By Dave Andrusko
As widely feared, the Supreme Court of Canada this morning unanimously overturned Canada’s over 100-year-old prohibition against assisted suicide.
Response was immediate, not surprisingly in any event, but especially in light of the key paragraphs in the 9-0 decision.
Physician-assisted suicide is “limited” to “a competent adult person who clearly consents to the termination of life and has a grievous and irremediable medical condition, including an illness, disease or disability, that causes enduring suffering that is intolerable to the individual in the circumstances of his or her condition.” (emphasis added)
“Within those parameters,” wrote Sean Kilpatrick for the Canadian Press, “the court said the nature of the suffering includes either physical or psychological pain. The person’s condition need not be terminal” (emphasis added).
The court’s decision effectively overturns its 1993 ruling that rejected Sue Rodriguez’s request for the “right” to a physician’s assistance in ending her life, ruling that there was no constitutional right to assisted suicide.
Dying with Dignity Canada CEO Wanda Morris said, “We’re deeply heartened by the court’s compassion towards those who suffer unbearably or face the prospect of a horrific death.”
Those who may well be targets of this new “right” and their defenders took a very different view. In a joint statement, the Council of Canadians with Disabilities and the Canadian Association for Community Living said they are “profoundly disappointed” with the ruling.
“As we each near the end of our lives, at the time when we are likely to be most vulnerable to despair and fear, we have now lost the protection of the Criminal Code,” the groups said. “Where shall we now find that protection? CCD and CACL caution that our collective response to this question must go far beyond the technical exercise of so-called ‘safeguards.’ ”
“In striking down Rodriguez, our highest court told Canadians today that the lives of the weak, infirm, and vulnerable are not worth protecting. The court in essence decided that some people are better off dead than alive and gave power to those who are strong to end the lives of those who are weak. This is a terrible day of shame for Canada.”
In his story, Kilpatrick added, “The high court suspended Friday’s declaration for 12 months in order to give the federal and provincial governments time to respond and, should they choose, to launch legislative efforts to craft a regulatory framework for physician-assisted suicide. The court did not set practical parameters for doctor-assisted dying beyond the criteria for who is eligible to access physician-assisted suicide.”

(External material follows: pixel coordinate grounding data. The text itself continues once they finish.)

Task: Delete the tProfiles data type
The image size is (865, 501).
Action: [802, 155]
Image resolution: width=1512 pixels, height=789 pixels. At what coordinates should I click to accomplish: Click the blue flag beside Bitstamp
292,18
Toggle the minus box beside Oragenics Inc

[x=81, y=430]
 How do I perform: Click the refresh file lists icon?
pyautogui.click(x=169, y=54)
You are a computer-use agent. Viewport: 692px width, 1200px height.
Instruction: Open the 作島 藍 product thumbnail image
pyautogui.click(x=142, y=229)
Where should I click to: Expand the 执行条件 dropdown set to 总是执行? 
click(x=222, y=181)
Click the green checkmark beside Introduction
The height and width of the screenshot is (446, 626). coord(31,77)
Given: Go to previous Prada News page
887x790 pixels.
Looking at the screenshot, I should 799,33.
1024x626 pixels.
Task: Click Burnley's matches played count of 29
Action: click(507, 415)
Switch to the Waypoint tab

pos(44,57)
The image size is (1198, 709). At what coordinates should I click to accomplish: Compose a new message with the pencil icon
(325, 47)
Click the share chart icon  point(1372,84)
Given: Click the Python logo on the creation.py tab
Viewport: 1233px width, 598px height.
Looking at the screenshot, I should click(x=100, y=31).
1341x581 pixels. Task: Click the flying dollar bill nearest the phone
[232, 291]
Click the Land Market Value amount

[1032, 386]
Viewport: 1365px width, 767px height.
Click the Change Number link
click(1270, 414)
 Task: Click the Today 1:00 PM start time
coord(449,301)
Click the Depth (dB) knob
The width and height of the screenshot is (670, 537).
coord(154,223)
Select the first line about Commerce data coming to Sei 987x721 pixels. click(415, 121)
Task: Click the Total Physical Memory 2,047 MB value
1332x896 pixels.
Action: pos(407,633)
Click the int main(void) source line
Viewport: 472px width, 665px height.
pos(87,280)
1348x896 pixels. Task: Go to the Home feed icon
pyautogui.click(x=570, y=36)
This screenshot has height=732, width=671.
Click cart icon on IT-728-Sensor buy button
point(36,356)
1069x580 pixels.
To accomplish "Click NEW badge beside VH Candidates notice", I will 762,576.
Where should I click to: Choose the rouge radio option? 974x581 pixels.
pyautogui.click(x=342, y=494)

The lawsuit was launched by the family of Kay Carter, a woman who died by assisted suicide in 2010 in Switzerland.
The Carter family, represented by the British Columbia Civil Liberties Association, asserted that Kay was denied the “right” to die with dignity in Canada and that her family was forced to break the law by assisting her to travel to Switzerland.
On June 15, 2012, Justice Lynn Smith decided that Canada’s assisted suicide law was unconstitutional. The federal government appealed the decision of Justice Smith to the BC Court of Appeal.
The British Columbia Court of Appeal subsequently found that Smith did not have the right to strike down Canada’s assisted suicide law and that she made several errors and incorrect assumptions in her decision. That decision, in turn, was appealed to the Supreme Court of Canada which agreed in January 2014 to hear the appeal.
The Supreme Court cited Smith’s reasoning in its decision.
“She concluded that it would be possible for physicians to apply the informed consent standard to patients who seek assistance in dying, adding the caution that physicians should ensure that patients are properly informed of their diagnosis and prognosis and the range of available options for medical care, including palliative care interventions aimed at reducing pain and avoiding the loss of personal dignity.”
The justices explicitly rejected the contention that physicians would be compelled to take part in an assisted suicide and that people with disabilities would be at great peril.
Indeed the court took the exact opposite position, according to Kilpatrick
Given the section’s disproportionate impact on physically disabled persons, it also violates section 15 equality rights of the physically disabled, they said.
Note (a) that the court sees the “inability” of the “physically disabled” to have access to physician assisted suicide as a form of discrimination; and (b) that, as noted above, the patient need not be terminally ill.
Even more ominous is that this newly minted “right” applies to “psychological pain” as well.